To do:
Turn the lines of the items from the one containing "The height and width of the screenshot is (769, 1078)." through the last line of the items into a numbered list, omitting any blank lines.

===== Working data

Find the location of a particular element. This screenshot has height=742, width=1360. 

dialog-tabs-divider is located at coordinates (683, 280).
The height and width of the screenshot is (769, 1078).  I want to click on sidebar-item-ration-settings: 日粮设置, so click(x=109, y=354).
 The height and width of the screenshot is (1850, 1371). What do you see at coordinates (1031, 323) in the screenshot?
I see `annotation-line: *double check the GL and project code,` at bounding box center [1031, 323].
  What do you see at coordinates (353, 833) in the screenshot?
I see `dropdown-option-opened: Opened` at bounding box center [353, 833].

==========

Task output:
1. The height and width of the screenshot is (769, 1078).  I want to click on sidebar-item-ration-settings: 日粮设置, so click(x=109, y=354).
2.  The height and width of the screenshot is (1850, 1371). What do you see at coordinates (1031, 323) in the screenshot?
3. I see `annotation-line: *double check the GL and project code,` at bounding box center [1031, 323].
4.   What do you see at coordinates (353, 833) in the screenshot?
5. I see `dropdown-option-opened: Opened` at bounding box center [353, 833].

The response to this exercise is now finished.